[Consegna 1]: Secondo il testo sulla decision latitude, quali sono le due componenti che la definiscono?
[Consegna 2]: Indichi se ciascuna delle seguenti affermazioni concorda con il testo sulla decision latitude, rispondendo sì o no e citando le parole del testo che lo stabiliscono: (a) la decision authority riguarda la possibilità di imparare cose nuove; (b) nei lavori ad alto strain a un alto livello di domanda corrisponde un basso livello di controllo; (c) i lavori attivi sono caratterizzati da elevata responsabilità.
[Consegna 3]: Riprenda il testo sulla decision latitude dal punto in cui si interrompe.

[Estratto del documento]:
================
La decision latitude è definita da due componenti: la skill discretion e la decision authority: la prima individua condizioni connotate dalla possibilità di imparare cose nuove, dal grado di ripetitività dei compiti e dall’opportunità di valorizzare le proprie competenze; la seconda identifica fondamentalmente il livello di controllo dell’individuo sulla programmazione ed organizzazione del lavoro (Karasek, 1979). Le combinazioni tra l’alta o bassa domanda e l’alto o basso controllo danno luogo a 4 diversi tipi di esperienze psicosociali di lavoro:
-
- Lavori ad alto strain (high strain): ad un alto livello di domanda corrisponde un basso livello di controllo. Sono queilavori che creano al lavoratore un alta tensione psicologica la quale si può manifestare in sintomi di ansietà, depressione, esaurimento e vari disturbi psicosomatici.
-
- Lavori attivi (active): ad un altro grado di controllo e discrezionalità da parte dell’individuo sulla propria attività corrisponde un elevato grado di domanda psicologica. Questo tipodi contesto lavorativo è caratterizzato da un elevato grado di apprendimento, dalla possibilità di esprimere le proprie capacità ed attitudini e da elevata responsabilità.
================
[Dati forniti]:

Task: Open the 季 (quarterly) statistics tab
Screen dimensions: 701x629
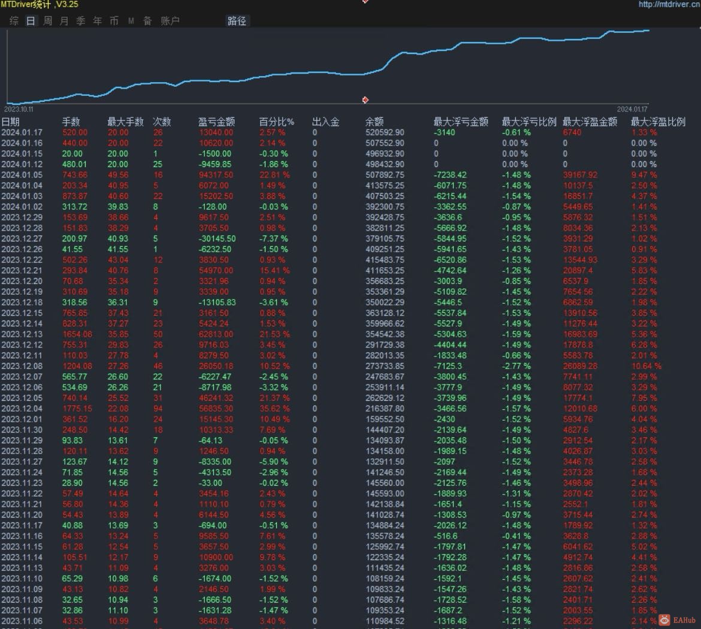Action: pos(81,21)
================
[Risposta attesa 1]: La skill discretion e la decision authority.

[Risposta attesa 2]:
(a) No: «la prima individua condizioni connotate dalla possibilità di imparare cose nuove».
(b) Sì: «ad un alto livello di domanda corrisponde un basso livello di controllo».
(c) Sì: «e da elevata responsabilità».

[Risposta attesa 3]:
-
- Lavori a bassa domanda e alto controllo (low strain): ad una domanda psicologica poco pressante corrisponde un alto controllo.Rappresentano situazioni lavorative ottimali, in cui l’individuo può gestire in autonomia la sua attività lavorativa. I lavoratori che appartengono a questa tipologia sono spesso soddisfatti della loro professione. Secondo Karasek sono quei lavori che non procurano nessun problema di tensione psicologica agli individui ed essendo piuttosto rilassanti tendono a proteggere il lavoratore dal rischio di effetti psicofisici.
-
- Lavori passivi (passive): ad una bassa domanda corrisponde un altrettanto basso controllo. Si identificano in questa tipologia quei lavori le cui mansioni non incentivano le capacità individuali per i quali si registrano marcati livelli di insoddisfazione. Secondo l’autore questi lavori non creano stress o tensione psicologica, ma disincentivano l’apprendimento e di conseguenza favoriscono l’impoverimento delle abilità lavorative.
Oltre a consentire un’analisi sistemica e simultanea delle due variabili considerate fondamentali nella genesi dello stress, forte anche delle ottime proprietà psicometriche dello strumento d’indagine che ne deriva (Levi, 2000), il modello di Karasek introduce un altro elemento innovativo: la possibilità di predire da un lato le conseguenze negative sulla salute dei lavoratori derivanti dall’esposizione a condizioni di job strain, dall’altro i vantaggi in termini di messa in atto di comportamenti organizzativi positivi (motivazione verso l’apprendimento organizzativo e l’innovazione) a seguito di una progettazione delle condizioni lavorative nella modalità Active (Karasek et al., 1998). Il JCD model è infatti fortemente applicativo, proprio perché finalizzato alla messa in atto di interventi job re-design (ri-progettazione) dei compiti lavorativi (Levi, 2000 citato in Mastrangelo et al., 2008).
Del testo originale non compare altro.